#### [SELECTED EXCERPT]
Pennsylvania has an opportunity to lead the nation in righting a long-standing wrong in our housing laws.
A group of legislators has introduced the PA Fair Future Act — landmark legislation that would end the state’s enforcement of one of the most damaging and overlooked barriers to housing: the Thurmond Amendment.
Enacted in 1988 during the height of the war on drugs, the Thurmond Amendment allows landlords and property sellers to deny housing solely on the basis of a drug distribution conviction — regardless of how long ago it occurred, the person’s current circumstances, or how much they’ve rebuilt their lives.
Imagine making a mistake as a teenager or young adult — getting caught up in drugs, serving your sentence, and spending years working hard to turn your life around.
Despite holding a steady job, maintaining good credit, and having a clean rental history, you still find yourself legally locked out of housing because of a decades-old conviction.
Some landlords won’t return your calls. Others reject your application outright, no questions asked.
That’s the reality for thousands of Pennsylvanians.
Take the case of Jonathon Jacobs, who was convicted of marijuana distribution when he was 19. For years, Jacobs faced rejection in the housing market or was forced to pay exorbitant security deposits because of his record.

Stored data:
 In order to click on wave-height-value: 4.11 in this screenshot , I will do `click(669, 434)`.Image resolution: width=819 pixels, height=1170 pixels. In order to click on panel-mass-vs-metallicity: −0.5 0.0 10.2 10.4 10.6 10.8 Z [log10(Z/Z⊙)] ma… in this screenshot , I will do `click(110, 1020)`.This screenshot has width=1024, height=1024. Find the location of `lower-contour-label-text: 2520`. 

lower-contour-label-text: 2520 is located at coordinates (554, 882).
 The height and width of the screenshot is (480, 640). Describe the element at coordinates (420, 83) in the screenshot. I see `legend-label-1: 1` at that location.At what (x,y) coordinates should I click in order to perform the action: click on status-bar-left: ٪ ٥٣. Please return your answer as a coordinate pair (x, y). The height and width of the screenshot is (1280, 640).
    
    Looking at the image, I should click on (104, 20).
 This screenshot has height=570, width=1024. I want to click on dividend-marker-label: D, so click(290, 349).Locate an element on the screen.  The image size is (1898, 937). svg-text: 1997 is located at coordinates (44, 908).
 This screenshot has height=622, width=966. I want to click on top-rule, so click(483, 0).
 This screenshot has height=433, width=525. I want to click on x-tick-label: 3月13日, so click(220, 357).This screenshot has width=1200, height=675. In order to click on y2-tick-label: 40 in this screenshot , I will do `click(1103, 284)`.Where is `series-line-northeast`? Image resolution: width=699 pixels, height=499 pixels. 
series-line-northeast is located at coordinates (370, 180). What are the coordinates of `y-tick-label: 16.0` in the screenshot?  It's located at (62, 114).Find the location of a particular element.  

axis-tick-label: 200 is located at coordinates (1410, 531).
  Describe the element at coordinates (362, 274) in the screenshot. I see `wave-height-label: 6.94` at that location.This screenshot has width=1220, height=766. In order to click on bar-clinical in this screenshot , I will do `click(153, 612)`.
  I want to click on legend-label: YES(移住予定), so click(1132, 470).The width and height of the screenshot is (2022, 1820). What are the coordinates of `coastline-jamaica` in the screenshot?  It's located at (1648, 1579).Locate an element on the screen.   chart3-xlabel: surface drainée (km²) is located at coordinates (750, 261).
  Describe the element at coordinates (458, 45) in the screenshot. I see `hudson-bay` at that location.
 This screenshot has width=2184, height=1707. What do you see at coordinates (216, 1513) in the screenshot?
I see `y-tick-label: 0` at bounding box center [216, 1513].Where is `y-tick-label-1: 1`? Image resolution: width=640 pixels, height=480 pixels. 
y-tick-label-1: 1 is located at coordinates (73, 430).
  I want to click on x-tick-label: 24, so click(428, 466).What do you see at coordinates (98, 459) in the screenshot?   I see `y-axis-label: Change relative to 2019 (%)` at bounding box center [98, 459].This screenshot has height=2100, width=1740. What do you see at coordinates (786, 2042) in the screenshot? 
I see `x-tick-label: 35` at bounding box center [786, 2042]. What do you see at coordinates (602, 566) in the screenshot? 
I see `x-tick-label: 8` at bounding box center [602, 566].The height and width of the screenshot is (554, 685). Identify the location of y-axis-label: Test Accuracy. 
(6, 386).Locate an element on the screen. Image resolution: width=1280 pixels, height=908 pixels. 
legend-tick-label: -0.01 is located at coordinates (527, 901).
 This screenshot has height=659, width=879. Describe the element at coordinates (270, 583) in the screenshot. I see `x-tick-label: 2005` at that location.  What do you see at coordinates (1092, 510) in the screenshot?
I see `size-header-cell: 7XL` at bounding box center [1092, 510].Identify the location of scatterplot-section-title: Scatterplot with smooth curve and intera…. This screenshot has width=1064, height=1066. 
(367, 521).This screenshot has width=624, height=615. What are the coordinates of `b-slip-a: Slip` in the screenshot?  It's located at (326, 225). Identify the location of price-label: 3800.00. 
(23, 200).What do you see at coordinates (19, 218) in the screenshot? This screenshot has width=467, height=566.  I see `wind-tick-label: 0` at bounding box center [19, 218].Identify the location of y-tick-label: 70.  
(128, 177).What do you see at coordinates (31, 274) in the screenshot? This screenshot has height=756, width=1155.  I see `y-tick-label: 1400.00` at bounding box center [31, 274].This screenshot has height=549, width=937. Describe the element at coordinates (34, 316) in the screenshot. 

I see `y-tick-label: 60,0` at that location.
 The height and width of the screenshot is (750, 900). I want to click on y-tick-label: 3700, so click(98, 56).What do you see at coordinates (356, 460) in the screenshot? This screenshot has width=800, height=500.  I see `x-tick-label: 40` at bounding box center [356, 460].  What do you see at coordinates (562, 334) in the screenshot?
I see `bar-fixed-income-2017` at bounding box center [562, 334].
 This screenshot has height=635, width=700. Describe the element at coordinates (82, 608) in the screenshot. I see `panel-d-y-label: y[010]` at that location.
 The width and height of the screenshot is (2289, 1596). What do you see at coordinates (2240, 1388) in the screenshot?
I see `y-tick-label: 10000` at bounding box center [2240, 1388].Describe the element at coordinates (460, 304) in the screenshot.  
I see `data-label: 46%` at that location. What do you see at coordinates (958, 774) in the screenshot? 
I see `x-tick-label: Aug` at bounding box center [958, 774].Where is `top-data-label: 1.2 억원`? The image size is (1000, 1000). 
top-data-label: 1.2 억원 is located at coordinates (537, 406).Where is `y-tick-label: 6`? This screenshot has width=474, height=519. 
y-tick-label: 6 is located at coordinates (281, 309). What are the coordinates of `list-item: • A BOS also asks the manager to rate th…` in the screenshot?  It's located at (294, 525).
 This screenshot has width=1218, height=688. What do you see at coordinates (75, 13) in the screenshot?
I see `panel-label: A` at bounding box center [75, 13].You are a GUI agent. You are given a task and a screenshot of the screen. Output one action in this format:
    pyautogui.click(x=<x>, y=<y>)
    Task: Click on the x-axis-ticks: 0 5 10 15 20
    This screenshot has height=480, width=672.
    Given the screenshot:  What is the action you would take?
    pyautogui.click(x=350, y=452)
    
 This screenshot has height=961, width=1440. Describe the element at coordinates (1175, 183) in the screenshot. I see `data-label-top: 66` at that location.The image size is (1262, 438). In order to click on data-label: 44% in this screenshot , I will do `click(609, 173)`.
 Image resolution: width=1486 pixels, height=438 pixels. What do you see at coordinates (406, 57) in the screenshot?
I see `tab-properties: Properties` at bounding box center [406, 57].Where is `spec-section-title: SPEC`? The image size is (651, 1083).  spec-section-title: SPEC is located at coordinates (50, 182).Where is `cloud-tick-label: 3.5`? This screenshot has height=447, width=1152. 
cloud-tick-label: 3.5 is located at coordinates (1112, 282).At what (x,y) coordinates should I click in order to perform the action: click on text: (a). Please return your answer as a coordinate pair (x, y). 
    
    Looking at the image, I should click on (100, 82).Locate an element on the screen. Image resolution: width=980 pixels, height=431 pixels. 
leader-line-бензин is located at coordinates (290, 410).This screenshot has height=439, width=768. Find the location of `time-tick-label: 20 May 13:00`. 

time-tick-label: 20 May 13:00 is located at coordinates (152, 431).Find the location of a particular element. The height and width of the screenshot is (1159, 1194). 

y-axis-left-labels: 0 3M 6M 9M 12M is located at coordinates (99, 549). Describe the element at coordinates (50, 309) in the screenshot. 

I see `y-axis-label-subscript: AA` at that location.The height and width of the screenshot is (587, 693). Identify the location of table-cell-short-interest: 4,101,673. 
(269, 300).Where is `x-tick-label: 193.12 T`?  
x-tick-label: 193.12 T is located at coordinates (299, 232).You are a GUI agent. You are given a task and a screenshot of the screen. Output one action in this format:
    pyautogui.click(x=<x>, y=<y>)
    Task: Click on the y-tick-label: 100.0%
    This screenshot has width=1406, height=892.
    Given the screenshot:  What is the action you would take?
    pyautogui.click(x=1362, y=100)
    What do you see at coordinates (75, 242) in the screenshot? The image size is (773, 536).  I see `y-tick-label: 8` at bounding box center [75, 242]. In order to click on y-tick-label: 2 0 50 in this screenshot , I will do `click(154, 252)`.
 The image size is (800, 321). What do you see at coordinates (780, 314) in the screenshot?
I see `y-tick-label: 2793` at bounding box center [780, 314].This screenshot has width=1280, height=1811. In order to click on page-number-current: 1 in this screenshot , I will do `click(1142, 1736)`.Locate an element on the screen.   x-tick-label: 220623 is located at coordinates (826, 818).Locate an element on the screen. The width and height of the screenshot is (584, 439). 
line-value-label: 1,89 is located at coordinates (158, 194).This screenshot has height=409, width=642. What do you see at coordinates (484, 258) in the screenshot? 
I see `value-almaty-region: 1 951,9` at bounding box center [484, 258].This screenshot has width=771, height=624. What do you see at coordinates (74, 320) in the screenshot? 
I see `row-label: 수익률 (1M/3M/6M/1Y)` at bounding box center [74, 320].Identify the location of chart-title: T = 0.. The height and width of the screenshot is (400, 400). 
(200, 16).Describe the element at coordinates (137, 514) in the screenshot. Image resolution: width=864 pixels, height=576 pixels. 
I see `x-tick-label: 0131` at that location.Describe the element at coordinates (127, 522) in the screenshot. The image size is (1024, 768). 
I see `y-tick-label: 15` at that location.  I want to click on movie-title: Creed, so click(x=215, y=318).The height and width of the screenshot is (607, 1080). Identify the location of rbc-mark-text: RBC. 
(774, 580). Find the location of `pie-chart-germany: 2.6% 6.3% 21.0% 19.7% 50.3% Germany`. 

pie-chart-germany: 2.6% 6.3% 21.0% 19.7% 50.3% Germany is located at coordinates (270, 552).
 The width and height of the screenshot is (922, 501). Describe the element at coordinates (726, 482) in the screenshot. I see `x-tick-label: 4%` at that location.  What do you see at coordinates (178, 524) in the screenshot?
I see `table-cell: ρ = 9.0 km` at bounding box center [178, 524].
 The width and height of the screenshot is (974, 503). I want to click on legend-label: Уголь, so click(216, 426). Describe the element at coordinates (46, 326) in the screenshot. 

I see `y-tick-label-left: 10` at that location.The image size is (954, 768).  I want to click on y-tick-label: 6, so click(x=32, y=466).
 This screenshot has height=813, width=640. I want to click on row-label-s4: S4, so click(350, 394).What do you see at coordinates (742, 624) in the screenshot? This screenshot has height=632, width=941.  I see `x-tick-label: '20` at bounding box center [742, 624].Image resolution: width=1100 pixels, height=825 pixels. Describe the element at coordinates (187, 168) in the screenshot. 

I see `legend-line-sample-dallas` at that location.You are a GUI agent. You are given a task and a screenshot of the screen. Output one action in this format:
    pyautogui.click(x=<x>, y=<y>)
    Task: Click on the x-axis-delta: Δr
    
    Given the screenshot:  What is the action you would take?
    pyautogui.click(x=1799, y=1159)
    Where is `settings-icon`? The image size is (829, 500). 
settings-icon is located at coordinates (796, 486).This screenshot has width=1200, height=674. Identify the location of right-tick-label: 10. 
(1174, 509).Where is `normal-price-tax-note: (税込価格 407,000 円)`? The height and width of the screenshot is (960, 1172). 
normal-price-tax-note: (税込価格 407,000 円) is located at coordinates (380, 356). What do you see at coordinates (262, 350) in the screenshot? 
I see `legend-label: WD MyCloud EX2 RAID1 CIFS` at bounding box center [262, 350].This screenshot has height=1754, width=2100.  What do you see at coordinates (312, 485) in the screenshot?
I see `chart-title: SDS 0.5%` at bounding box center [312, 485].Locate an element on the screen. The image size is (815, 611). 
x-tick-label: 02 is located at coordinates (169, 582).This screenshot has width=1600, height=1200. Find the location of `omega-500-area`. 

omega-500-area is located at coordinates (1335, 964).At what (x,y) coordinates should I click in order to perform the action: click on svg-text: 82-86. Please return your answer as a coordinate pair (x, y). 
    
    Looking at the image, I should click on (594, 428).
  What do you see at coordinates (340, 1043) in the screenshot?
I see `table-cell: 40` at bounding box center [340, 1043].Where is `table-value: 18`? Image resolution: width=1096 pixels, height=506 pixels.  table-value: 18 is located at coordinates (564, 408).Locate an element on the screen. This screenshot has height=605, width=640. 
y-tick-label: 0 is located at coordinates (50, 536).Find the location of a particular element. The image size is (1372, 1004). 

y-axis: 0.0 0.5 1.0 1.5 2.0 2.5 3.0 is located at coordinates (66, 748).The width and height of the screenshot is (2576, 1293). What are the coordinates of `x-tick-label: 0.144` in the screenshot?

#### [TASKS]
**1)** Answer these questions using the article on the PA Fair Future Act:
(a) What is the name of the legislation that a group of legislators has introduced?
(b) In what year was the Thurmond Amendment enacted?
(c) How old was Jonathon Jacobs when he was convicted?
**2)** Reproduce the stretch of the article on the PA Fair Future Act from "Enacted in 1988" through "rebuilt their lives.".
These entries have nothing to do with the article on the PA Fair Future Act.

#### [ANSWERS BELOW]
**1)**
(a) The PA Fair Future Act
(b) 1988
(c) 19

**2)**
Enacted in 1988 during the height of the war on drugs, the Thurmond Amendment allows landlords and property sellers to deny housing solely on the basis of a drug distribution conviction — regardless of how long ago it occurred, the person’s current circumstances, or how much they’ve rebuilt their lives.